L’auteur évoque, par exemple, cette nouvelle approche très répandue chez les restaurateurs : s’inspirer de la cuisine de leur propre grand-mère et la mettre en scène comme gage d’authenticité. La sincérité de chacun des chefs n’est pas en cause, mais la somme des attitudes individuelles et leur répétition – à travers les réseaux sociaux notamment – finit par transformer l’authenticité d’une démarche personnelle en un acte qui peut apparaître inauthentique que l’auteur appelle le ” point mamie “.

Idem pour les bistrots plus vrais que nature. Nés en réaction aux effets de la mondialisation, à l’uniformisation et la dépersonnalisation des ” non-lieux “, il finissent, par leur prolifération, par devenir des lieux uniques… reproduits presque à l’identique à Amsterdam, Bruxelles, Paris, Tel-Aviv ou Tokyo.

C’est comme si une autre mondialisation se superposait à celle que l’on connaît. A l’uniformisation descendante produite par les franchises internationales qui standardisent tous les centres-villes à coup de McDonald’s, Gap ou Gucci répond une uniformisation ascendante, somme de toutes les démarches individuelles, chacune se revendiquant unique. C’est ainsi que nous avons pu dire, dans une précédente chronique, que ce n’était pas Instagram qui imitait le monde mais le monde qui imitait Instagram, ouvrant le champ à une uniformisation des expériences uniques.
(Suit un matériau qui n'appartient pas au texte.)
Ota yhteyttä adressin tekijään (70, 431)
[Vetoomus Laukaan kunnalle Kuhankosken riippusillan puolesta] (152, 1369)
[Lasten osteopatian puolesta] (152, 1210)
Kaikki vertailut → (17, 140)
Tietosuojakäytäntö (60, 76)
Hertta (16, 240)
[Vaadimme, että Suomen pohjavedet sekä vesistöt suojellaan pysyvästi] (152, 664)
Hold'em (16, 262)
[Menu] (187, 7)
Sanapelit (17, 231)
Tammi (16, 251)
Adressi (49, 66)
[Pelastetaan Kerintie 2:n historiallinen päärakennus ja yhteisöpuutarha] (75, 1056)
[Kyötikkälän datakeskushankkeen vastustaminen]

Un syndrome tout à fait perceptible avec Airbnb. Au départ, il s’agit de la promesse d’une expérience dans l’intimité d’un appartement original, en réaction à l’uniformité des chambres d’hôtels. Or, la plateforme propose aujourd’hui des appartements presque aussi formatés que des chambres d’hôtel à l’esthétique… instagrammable.

Bref, à l’ère des réseaux sociaux l’authenticité n’est plus ce qu’elle était. C’est notre destin postmoderne. Pour autant, Jean-Laurent Cassely nous prédit, dans l’épilogue savoureux, une année 2049 authentique.